В узкой невысокой палате лежал на койке полный мужчина в полосатой больничной пижаме и читал книгу. За распахнутым окном краснели головки георгинов с каплями дождя на лепестках, со вчерашнего ливня. В гнезде над карнизом безумолчно чирикали подросшие птенцы воробья.
Люба поздоровалась. С профессиональным спокойствием (а сердце колотилось, а душа волновалась: первый больной, ее больной!) спросила, на что жалуется Бодров. Он посмотрел на нее усталым взглядом: дескать, как вы мне все надоели! – с неохотой обнажился до пояса. Люба приложила к его широченной спине фонендоскоп. Через гибкие шнуры долго ловила шумы сердца и легких. Так же долго прослушивала грудь спереди. Потом измерила давление, сосчитала удары пульса, глядя на секундную стрелку своих маленьких часиков.
Наконец Люба начала сматывать шнуры фонендоскопа и прибора для измерения давления. Под ее ресницами поблескивала лукавинка.
– Одевайтесь, Бодров! – Люба подошла к окну – птенцы перестали чирикать, предупрежденные коротким треском старого воробья в шоколадной шапочке. – Не знаю, что же с вами делать, Бодров?.. Состояние у вас крайне тяжелое, если не сказать большего... Лежать вам здесь бесполезно. Пока что мы вас выпишем.
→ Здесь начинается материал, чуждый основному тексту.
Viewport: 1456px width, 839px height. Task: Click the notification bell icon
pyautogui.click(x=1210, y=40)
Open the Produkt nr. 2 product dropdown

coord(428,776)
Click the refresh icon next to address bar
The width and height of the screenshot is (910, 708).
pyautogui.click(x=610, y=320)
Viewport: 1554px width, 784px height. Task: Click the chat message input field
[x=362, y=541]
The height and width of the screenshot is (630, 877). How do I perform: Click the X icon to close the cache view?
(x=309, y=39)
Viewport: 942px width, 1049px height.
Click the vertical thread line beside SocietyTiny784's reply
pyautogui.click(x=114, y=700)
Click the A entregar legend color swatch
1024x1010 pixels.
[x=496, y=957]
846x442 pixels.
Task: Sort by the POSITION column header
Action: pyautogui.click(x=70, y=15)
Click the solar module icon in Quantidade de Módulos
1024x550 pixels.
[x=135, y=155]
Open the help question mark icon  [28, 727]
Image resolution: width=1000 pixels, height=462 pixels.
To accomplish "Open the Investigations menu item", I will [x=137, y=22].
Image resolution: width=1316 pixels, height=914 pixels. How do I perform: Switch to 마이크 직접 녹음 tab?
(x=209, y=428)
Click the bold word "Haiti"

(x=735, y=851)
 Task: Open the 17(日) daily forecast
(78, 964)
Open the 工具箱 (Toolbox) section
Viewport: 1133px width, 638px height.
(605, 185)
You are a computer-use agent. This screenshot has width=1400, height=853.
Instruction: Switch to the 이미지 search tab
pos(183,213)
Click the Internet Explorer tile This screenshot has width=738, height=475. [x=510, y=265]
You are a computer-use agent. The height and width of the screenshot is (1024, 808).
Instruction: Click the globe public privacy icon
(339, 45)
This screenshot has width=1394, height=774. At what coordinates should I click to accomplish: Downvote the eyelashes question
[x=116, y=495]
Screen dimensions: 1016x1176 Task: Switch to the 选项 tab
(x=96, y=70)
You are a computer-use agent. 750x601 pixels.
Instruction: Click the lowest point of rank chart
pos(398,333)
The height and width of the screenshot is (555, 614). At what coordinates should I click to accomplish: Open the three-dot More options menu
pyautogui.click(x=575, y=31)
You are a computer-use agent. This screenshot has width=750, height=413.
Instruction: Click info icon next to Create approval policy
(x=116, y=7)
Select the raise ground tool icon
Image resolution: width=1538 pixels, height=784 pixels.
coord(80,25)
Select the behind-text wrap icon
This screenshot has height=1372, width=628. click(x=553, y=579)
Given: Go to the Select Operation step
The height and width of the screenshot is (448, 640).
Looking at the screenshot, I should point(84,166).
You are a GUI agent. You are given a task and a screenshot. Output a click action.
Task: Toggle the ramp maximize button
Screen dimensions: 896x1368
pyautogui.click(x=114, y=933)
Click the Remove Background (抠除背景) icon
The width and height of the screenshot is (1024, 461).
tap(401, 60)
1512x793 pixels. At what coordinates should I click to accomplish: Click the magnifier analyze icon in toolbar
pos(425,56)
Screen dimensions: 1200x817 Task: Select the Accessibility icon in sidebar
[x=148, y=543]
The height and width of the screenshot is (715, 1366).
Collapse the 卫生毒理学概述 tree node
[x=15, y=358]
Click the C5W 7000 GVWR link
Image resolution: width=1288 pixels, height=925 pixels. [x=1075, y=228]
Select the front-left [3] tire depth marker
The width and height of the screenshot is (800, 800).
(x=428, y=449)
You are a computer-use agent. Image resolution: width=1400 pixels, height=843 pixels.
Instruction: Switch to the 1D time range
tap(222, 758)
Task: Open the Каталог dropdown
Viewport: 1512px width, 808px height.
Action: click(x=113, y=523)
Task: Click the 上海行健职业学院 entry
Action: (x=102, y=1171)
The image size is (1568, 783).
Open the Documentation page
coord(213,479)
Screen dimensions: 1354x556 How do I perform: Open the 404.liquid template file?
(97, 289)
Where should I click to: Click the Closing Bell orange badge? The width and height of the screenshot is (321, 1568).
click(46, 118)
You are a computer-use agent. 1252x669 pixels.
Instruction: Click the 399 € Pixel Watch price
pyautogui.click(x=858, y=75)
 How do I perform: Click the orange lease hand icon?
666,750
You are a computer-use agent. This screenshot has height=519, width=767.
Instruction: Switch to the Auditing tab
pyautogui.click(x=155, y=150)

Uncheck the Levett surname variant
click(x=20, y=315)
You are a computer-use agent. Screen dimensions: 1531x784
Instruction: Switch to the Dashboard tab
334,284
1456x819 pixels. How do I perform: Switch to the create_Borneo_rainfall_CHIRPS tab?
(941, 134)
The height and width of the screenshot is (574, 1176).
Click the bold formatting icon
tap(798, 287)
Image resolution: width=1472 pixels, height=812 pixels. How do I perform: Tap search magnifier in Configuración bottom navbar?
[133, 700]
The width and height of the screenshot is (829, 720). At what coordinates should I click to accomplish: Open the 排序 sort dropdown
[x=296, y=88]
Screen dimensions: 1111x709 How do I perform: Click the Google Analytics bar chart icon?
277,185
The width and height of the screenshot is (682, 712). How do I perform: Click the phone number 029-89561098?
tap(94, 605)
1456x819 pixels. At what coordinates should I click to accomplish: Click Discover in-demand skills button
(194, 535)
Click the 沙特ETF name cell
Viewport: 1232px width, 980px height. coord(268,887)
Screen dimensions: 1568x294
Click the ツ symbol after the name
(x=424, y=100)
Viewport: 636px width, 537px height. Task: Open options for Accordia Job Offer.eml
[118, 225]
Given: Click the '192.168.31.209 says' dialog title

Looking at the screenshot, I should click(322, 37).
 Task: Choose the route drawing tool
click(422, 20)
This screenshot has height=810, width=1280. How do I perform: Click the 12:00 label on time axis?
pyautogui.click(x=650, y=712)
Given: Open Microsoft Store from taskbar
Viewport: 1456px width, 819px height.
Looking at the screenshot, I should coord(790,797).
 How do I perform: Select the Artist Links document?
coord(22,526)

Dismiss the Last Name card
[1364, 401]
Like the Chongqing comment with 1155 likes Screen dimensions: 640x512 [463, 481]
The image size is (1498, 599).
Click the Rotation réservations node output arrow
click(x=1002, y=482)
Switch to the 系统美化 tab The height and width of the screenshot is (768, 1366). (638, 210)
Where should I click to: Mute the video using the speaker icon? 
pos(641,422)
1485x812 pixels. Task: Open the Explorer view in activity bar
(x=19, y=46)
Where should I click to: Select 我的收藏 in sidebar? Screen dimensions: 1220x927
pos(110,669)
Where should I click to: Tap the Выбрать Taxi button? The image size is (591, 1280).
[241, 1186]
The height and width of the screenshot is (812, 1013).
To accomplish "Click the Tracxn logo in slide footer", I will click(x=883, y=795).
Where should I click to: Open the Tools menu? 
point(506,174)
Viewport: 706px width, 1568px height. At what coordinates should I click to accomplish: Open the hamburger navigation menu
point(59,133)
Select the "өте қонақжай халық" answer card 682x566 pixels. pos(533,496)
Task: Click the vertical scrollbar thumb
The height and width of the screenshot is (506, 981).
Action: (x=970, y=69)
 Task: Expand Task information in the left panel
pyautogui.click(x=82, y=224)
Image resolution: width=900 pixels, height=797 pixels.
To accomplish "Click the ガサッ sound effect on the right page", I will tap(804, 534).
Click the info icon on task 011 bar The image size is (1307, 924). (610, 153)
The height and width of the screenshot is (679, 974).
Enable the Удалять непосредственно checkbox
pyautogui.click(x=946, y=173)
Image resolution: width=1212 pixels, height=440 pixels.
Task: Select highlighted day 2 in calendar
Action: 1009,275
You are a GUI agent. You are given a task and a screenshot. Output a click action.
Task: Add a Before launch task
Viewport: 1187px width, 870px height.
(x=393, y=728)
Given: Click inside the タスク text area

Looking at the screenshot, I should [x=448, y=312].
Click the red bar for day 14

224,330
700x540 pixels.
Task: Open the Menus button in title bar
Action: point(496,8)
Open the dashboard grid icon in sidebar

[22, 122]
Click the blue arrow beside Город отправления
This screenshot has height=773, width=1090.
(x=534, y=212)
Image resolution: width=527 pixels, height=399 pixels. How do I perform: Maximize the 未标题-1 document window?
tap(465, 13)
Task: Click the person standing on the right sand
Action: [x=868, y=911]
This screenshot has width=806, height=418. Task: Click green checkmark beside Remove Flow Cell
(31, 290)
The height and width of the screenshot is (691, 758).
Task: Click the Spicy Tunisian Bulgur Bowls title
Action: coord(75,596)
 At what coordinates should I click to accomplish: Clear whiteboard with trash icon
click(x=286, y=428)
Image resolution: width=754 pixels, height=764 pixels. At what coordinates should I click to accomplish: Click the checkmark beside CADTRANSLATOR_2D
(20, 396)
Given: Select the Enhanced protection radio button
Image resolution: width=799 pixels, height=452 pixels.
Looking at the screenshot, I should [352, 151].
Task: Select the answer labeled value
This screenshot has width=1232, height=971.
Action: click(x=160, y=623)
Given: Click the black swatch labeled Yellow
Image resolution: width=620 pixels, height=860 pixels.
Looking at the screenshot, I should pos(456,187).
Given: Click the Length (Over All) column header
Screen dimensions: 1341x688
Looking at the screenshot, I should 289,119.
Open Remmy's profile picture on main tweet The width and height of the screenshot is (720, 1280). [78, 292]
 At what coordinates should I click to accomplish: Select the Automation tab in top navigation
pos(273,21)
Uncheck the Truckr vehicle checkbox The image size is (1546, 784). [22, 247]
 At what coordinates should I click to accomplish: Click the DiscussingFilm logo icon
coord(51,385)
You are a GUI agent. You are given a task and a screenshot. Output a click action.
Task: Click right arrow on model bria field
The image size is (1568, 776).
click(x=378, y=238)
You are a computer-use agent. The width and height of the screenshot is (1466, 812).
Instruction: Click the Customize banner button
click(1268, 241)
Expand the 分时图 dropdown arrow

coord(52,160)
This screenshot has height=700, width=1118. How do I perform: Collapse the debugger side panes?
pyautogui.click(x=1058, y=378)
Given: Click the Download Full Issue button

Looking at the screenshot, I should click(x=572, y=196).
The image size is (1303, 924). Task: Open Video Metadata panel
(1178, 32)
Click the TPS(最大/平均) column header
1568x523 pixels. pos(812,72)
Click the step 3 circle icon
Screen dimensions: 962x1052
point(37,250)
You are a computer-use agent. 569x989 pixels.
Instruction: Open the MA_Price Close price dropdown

Будем искать радикальные меры лечения... Иначе! – Люба многозначительно замолчала.
Успокоенный тишиной воробей вспорхнул – тополиная ветка качнулась вслед за ним. Люба проследила за его полетом: будто с горки на горку скатывался. Направилась к двери. Прикрывая ее за собой, довольно громко шепнула спутницам:
– Через месяц может скончаться...
Неосторожно сказала! В приемный покой ворвался Бодров.
– У меня рак, доктор?! Честно, доктор!
– Хуже, товарищ Бодров.
Мужчина обмяк. Опустился на стул.
– Я так и знал. Как дала жизнь трещину в детстве самом, так и...
Рыженькая медсестра фыркнула и отвернулась, виновато покосилась на серьезную Любу. Зато Лаптева поглядела осуждающе.
– Не отчаивайтесь, товарищ Бодров. – Люба поискала в столе штамп для рецептов. Подышав на него, приложила к чистому листку. – Будем принимать меры. Идите одевайтесь, а я пока выпишу рецепт. Если не полегчает, то придете через неделю.
– Эх, сколько я всяких-разных лекарств, докторша, переглотал! В животе у меня целая аптека.
Он сходил переоделся, без всякого воодушевления сунул рецепт в карман и, вместо «до свидания», безнадежно махнув рукой, вышел на улицу.
Вот теперь и Люба посмотрела на смешливую сестру, но не карающе, а с улыбкой. И все-таки Лаптева сочла нужным сделать внушение юной медичке:
– Дома с парнями можешь хихикать, Таня, сколько заблагорассудится. А здесь больница, и больному человеку не до зубоскальства медперсонала.
– Ну, Анна Семеновна, – запальчиво оправдывалась Таня, – ну, он такой... У него жизнь дала трещину! У него в голове трещина!.. Вы знаете, – она повернулась за сочувствием к Любе, – он, Любовь Николаевна, в детстве упал в колодец. С тех пор так и остался каким-то наивным, как ребенок. Когда женился, то жена оказалась не такая. Как выпьет, так избивает ее. А уже троих детей нажил!
Лаптева недовольно тряхнула своими дымными кольцами волос:
– Все это ни к чему Любови Николаевне! Скромность, к тому же, надо иметь.
– А чего особенного?! – обиделась Таня. – Я в конце концов медик! И Любовь Николаевна – тоже. Скучно только о прививках да детском поносе говорить.
Чтобы Лаптева не заметила ее улыбки, Люба опустила голову: ей нравилась эта непосредственная рыжеволосая сестричка. Она любила людей веселых, живых: с ними чувствуешь себя проще, в их душу, как в открытое окно гляди – ничего не скрывают.
– Давно вы медсестрой работаете, Таня?
Девушка вспыхнула:
– Разве я сказала, что мне моя работа не нравится? – Она решила, что врач не одобряет ее поведения. – Ну, два года в конце концов!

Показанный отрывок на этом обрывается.